### TASK DESCRIPTION
Please write out the records exactly.

### LISTED RECORDS
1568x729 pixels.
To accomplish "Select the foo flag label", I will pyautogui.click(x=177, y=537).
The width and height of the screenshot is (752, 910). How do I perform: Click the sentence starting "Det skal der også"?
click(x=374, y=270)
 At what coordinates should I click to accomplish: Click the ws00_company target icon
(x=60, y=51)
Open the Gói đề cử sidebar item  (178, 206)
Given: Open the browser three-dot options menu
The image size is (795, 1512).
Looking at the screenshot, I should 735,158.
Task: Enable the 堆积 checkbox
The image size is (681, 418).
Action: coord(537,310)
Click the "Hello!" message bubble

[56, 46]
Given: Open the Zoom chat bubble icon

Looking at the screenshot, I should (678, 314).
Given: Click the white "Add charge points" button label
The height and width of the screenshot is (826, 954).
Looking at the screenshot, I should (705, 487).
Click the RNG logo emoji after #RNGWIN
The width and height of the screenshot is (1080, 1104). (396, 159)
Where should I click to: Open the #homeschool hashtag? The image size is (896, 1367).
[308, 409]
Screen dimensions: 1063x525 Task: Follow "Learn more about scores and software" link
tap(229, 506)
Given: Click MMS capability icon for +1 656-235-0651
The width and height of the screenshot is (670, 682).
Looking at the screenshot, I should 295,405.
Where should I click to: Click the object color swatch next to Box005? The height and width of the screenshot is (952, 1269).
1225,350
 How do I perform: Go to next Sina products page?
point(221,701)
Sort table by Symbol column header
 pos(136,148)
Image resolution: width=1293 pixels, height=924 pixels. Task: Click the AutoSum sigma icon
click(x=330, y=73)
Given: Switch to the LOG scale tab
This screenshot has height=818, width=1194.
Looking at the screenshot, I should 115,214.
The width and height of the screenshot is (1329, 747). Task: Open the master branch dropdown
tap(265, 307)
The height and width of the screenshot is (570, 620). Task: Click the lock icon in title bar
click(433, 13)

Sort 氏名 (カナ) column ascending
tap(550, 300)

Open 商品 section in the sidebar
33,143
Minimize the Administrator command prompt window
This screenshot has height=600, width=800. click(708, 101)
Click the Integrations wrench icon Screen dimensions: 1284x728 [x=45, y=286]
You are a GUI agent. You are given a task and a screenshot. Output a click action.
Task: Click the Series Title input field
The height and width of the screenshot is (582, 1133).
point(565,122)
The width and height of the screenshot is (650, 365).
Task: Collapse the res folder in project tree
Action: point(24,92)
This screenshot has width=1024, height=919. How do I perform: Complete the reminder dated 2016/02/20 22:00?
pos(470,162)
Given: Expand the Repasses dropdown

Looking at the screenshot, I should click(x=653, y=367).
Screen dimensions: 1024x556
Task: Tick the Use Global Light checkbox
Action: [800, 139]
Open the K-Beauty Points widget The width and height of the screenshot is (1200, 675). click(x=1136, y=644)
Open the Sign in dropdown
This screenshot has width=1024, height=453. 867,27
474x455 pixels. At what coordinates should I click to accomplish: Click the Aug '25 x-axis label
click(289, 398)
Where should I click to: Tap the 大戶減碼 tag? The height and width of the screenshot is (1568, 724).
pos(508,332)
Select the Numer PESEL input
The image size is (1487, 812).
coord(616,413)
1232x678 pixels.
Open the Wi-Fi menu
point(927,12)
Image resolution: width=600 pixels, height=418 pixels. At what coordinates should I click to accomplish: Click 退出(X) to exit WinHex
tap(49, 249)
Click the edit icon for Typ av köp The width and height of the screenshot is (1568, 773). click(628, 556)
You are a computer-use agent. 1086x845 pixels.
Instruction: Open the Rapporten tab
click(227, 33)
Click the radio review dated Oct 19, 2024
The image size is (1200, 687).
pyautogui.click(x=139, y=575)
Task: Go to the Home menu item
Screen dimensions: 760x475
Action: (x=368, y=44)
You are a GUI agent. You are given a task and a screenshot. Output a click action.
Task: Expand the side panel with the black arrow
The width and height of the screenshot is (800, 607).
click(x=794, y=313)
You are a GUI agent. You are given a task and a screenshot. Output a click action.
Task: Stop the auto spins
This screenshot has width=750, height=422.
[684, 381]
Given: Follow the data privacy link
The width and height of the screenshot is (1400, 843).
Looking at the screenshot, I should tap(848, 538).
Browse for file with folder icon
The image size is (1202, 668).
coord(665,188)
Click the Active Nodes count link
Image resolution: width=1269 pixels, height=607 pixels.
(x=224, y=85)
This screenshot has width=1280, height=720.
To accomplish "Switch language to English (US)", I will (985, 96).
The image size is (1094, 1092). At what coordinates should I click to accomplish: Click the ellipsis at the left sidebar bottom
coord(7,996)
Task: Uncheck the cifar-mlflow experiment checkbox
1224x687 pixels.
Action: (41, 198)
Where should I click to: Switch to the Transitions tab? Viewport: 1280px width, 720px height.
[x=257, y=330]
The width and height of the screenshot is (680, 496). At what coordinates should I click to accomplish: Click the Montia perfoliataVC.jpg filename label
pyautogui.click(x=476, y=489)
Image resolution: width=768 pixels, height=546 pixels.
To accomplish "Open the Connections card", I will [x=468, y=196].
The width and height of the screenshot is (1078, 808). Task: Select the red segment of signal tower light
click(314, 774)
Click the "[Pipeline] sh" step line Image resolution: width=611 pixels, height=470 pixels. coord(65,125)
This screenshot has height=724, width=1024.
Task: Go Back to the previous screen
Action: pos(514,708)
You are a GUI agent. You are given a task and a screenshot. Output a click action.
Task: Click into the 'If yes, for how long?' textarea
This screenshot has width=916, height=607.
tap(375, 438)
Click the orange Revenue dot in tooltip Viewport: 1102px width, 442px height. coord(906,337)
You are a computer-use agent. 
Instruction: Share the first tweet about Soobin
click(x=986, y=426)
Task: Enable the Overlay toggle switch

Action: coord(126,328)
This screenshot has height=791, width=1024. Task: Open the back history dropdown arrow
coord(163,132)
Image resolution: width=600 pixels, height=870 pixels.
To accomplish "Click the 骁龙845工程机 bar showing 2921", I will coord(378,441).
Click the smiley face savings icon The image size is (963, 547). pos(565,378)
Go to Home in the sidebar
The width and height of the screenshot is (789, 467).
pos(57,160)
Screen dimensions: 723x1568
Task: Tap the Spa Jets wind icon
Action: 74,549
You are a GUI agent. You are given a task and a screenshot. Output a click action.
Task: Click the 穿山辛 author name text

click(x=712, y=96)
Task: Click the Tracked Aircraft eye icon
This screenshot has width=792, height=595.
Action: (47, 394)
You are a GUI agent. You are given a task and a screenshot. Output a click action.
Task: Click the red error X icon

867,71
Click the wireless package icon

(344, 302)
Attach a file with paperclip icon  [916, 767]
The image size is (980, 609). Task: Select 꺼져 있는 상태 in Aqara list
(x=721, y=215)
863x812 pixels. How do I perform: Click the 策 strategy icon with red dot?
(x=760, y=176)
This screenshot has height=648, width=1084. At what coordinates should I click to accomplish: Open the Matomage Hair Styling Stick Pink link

### RESULT
1568x729 pixels.
To accomplish "Select the foo flag label", I will pyautogui.click(x=177, y=537).
The width and height of the screenshot is (752, 910). How do I perform: Click the sentence starting "Det skal der også"?
click(x=374, y=270)
 At what coordinates should I click to accomplish: Click the ws00_company target icon
(x=60, y=51)
Open the Gói đề cử sidebar item  (178, 206)
Given: Open the browser three-dot options menu
The image size is (795, 1512).
Looking at the screenshot, I should 735,158.
Task: Enable the 堆积 checkbox
The image size is (681, 418).
Action: coord(537,310)
Click the "Hello!" message bubble

[56, 46]
Given: Open the Zoom chat bubble icon

Looking at the screenshot, I should (678, 314).
Given: Click the white "Add charge points" button label
The height and width of the screenshot is (826, 954).
Looking at the screenshot, I should (705, 487).
Click the RNG logo emoji after #RNGWIN
The width and height of the screenshot is (1080, 1104). (396, 159)
Where should I click to: Open the #homeschool hashtag? The image size is (896, 1367).
[308, 409]
Screen dimensions: 1063x525 Task: Follow "Learn more about scores and software" link
tap(229, 506)
Given: Click MMS capability icon for +1 656-235-0651
The width and height of the screenshot is (670, 682).
Looking at the screenshot, I should 295,405.
Where should I click to: Click the object color swatch next to Box005? The height and width of the screenshot is (952, 1269).
1225,350
 How do I perform: Go to next Sina products page?
point(221,701)
Sort table by Symbol column header
 pos(136,148)
Image resolution: width=1293 pixels, height=924 pixels. Task: Click the AutoSum sigma icon
click(x=330, y=73)
Given: Switch to the LOG scale tab
This screenshot has height=818, width=1194.
Looking at the screenshot, I should 115,214.
The width and height of the screenshot is (1329, 747). Task: Open the master branch dropdown
tap(265, 307)
The height and width of the screenshot is (570, 620). Task: Click the lock icon in title bar
click(433, 13)

Sort 氏名 (カナ) column ascending
tap(550, 300)

Open 商品 section in the sidebar
33,143
Minimize the Administrator command prompt window
This screenshot has height=600, width=800. click(708, 101)
Click the Integrations wrench icon Screen dimensions: 1284x728 [x=45, y=286]
You are a GUI agent. You are given a task and a screenshot. Output a click action.
Task: Click the Series Title input field
The height and width of the screenshot is (582, 1133).
point(565,122)
The width and height of the screenshot is (650, 365).
Task: Collapse the res folder in project tree
Action: point(24,92)
This screenshot has width=1024, height=919. How do I perform: Complete the reminder dated 2016/02/20 22:00?
pos(470,162)
Given: Expand the Repasses dropdown

Looking at the screenshot, I should click(x=653, y=367).
Screen dimensions: 1024x556
Task: Tick the Use Global Light checkbox
Action: [800, 139]
Open the K-Beauty Points widget The width and height of the screenshot is (1200, 675). click(x=1136, y=644)
Open the Sign in dropdown
This screenshot has width=1024, height=453. 867,27
474x455 pixels. At what coordinates should I click to accomplish: Click the Aug '25 x-axis label
click(289, 398)
Where should I click to: Tap the 大戶減碼 tag? The height and width of the screenshot is (1568, 724).
pos(508,332)
Select the Numer PESEL input
The image size is (1487, 812).
coord(616,413)
1232x678 pixels.
Open the Wi-Fi menu
point(927,12)
Image resolution: width=600 pixels, height=418 pixels. At what coordinates should I click to accomplish: Click 退出(X) to exit WinHex
tap(49, 249)
Click the edit icon for Typ av köp The width and height of the screenshot is (1568, 773). click(628, 556)
You are a computer-use agent. 1086x845 pixels.
Instruction: Open the Rapporten tab
click(227, 33)
Click the radio review dated Oct 19, 2024
The image size is (1200, 687).
pyautogui.click(x=139, y=575)
Task: Go to the Home menu item
Screen dimensions: 760x475
Action: (x=368, y=44)
You are a GUI agent. You are given a task and a screenshot. Output a click action.
Task: Expand the side panel with the black arrow
The width and height of the screenshot is (800, 607).
click(x=794, y=313)
You are a GUI agent. You are given a task and a screenshot. Output a click action.
Task: Stop the auto spins
This screenshot has width=750, height=422.
[684, 381]
Given: Follow the data privacy link
The width and height of the screenshot is (1400, 843).
Looking at the screenshot, I should tap(848, 538).
Browse for file with folder icon
The image size is (1202, 668).
coord(665,188)
Click the Active Nodes count link
Image resolution: width=1269 pixels, height=607 pixels.
(x=224, y=85)
This screenshot has width=1280, height=720.
To accomplish "Switch language to English (US)", I will (985, 96).
The image size is (1094, 1092). At what coordinates should I click to accomplish: Click the ellipsis at the left sidebar bottom
coord(7,996)
Task: Uncheck the cifar-mlflow experiment checkbox
1224x687 pixels.
Action: (41, 198)
Where should I click to: Switch to the Transitions tab? Viewport: 1280px width, 720px height.
[x=257, y=330]
The width and height of the screenshot is (680, 496). At what coordinates should I click to accomplish: Click the Montia perfoliataVC.jpg filename label
pyautogui.click(x=476, y=489)
Image resolution: width=768 pixels, height=546 pixels.
To accomplish "Open the Connections card", I will [x=468, y=196].
The width and height of the screenshot is (1078, 808). Task: Select the red segment of signal tower light
click(314, 774)
Click the "[Pipeline] sh" step line Image resolution: width=611 pixels, height=470 pixels. coord(65,125)
This screenshot has height=724, width=1024.
Task: Go Back to the previous screen
Action: pos(514,708)
You are a GUI agent. You are given a task and a screenshot. Output a click action.
Task: Click into the 'If yes, for how long?' textarea
This screenshot has width=916, height=607.
tap(375, 438)
Click the orange Revenue dot in tooltip Viewport: 1102px width, 442px height. coord(906,337)
You are a computer-use agent. 
Instruction: Share the first tweet about Soobin
click(x=986, y=426)
Task: Enable the Overlay toggle switch

Action: coord(126,328)
This screenshot has height=791, width=1024. Task: Open the back history dropdown arrow
coord(163,132)
Image resolution: width=600 pixels, height=870 pixels.
To accomplish "Click the 骁龙845工程机 bar showing 2921", I will coord(378,441).
Click the smiley face savings icon The image size is (963, 547). pos(565,378)
Go to Home in the sidebar
The width and height of the screenshot is (789, 467).
pos(57,160)
Screen dimensions: 723x1568
Task: Tap the Spa Jets wind icon
Action: 74,549
You are a GUI agent. You are given a task and a screenshot. Output a click action.
Task: Click the 穿山辛 author name text

click(x=712, y=96)
Task: Click the Tracked Aircraft eye icon
This screenshot has width=792, height=595.
Action: (47, 394)
You are a GUI agent. You are given a task and a screenshot. Output a click action.
Task: Click the red error X icon

867,71
Click the wireless package icon

(344, 302)
Attach a file with paperclip icon  [916, 767]
The image size is (980, 609). Task: Select 꺼져 있는 상태 in Aqara list
(x=721, y=215)
863x812 pixels. How do I perform: Click the 策 strategy icon with red dot?
(x=760, y=176)
This screenshot has height=648, width=1084. At what coordinates should I click to accomplish: Open the Matomage Hair Styling Stick Pink link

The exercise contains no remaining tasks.